Segment Open

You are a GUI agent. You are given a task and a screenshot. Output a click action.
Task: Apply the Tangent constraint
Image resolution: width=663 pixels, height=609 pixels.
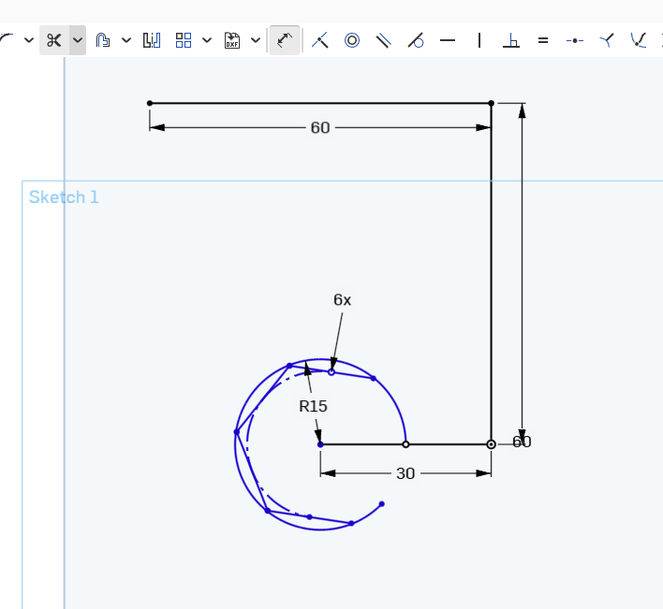coord(416,40)
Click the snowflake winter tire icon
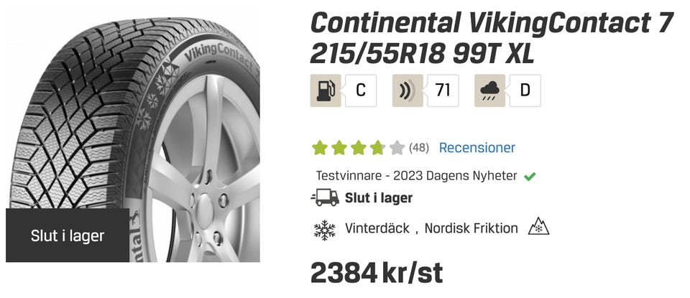The height and width of the screenshot is (298, 690). [x=325, y=230]
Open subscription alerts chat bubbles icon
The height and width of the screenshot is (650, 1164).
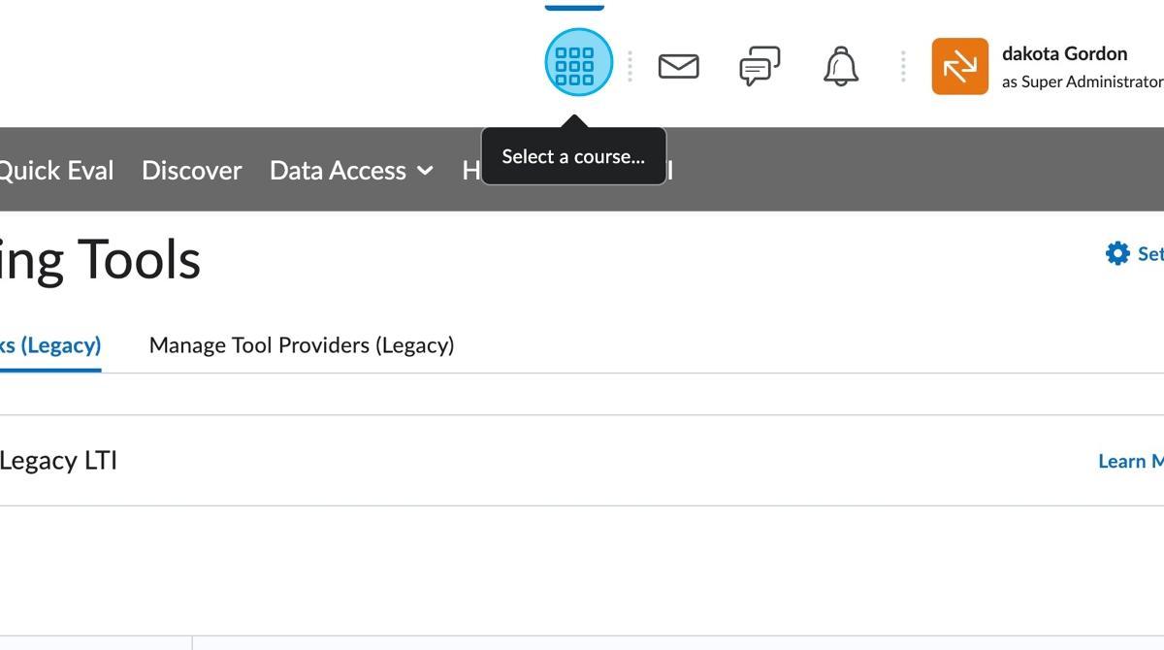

Segment Closed

▸ Task description: All lines from the one bearing "Image resolution: width=663" through the last line of the records, and only those, should be duplicated exactly; no picture belongs in the copy.

▸ Completed task:
Image resolution: width=663 pixels, height=609 pixels.
coord(416,40)
Click the snowflake winter tire icon
The height and width of the screenshot is (298, 690). [x=325, y=230]
Open subscription alerts chat bubbles icon
The height and width of the screenshot is (650, 1164).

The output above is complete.